Great link, I've been looking for something like that for a while. I guess all I had to do was ask.


----------



## TSOJOURNER (Dec 16, 1999)

Thanks for all the quick responses. Definitely some good info. 

Incidentally, I just ordered a copy of "Seaworthy Offshore Sailboat: A Guide to Essential Features, Handling, and Gear" by John Vigor. So hopefully there's some decent information in there as well.


----------



## sailingdog (Mar 19, 2006)

You might also want to look at *James Baldwin's Boat list* of pocket bluewater boats. While most are smaller than you're looking at, there are a lot of good boats on the list.


----------



## flashingbrine (Apr 5, 2009)

Aesir said:


> Thanks for all the quick responses. Definitely some good info.
> 
> Incidentally, I just ordered a copy of "Seaworthy Offshore Sailboat: A Guide to Essential Features, Handling, and Gear" by John Vigor. So hopefully there's some decent information in there as well.
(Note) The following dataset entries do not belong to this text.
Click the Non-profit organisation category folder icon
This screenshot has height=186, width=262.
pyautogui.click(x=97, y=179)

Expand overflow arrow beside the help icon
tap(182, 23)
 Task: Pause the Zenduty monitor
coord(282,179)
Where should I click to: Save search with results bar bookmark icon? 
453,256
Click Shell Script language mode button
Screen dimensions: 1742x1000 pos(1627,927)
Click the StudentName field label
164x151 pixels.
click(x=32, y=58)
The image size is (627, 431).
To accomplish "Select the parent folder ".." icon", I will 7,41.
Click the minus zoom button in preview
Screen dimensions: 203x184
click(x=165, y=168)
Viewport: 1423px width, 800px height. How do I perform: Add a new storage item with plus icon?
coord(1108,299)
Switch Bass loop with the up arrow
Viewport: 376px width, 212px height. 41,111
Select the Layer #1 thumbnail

This is a *great* book, and you should find it very helpful. Vigor also wrote a book titled something along the lines of Twenty Small Boats to Take you Anywhere that describes 20 bluewater boats up to around 32' or so. The list is, of course, not a definitive one, but it would give you a good idea of what features to look for.


----------



## davidpm (Oct 22, 2007)

sailingdog said:


> You might also want to look at *James Baldwin's Boat list* of pocket bluewater boats. While most are smaller than you're looking at, there are a lot of good boats on the list.


I couldn't get the above link to work for me but adding the www did the trick.
Atom Voyages | Voyages Aboard the Sailboat Atom - Good Old Boats List - choosing a small voyaging sailboat


----------



## TQA (Apr 4, 2009)

Would I sail an 18 footer built of 1/4 inch plyaround the world - NO - but Shane Acton did. Get the book he wrote called "SHRIMPY".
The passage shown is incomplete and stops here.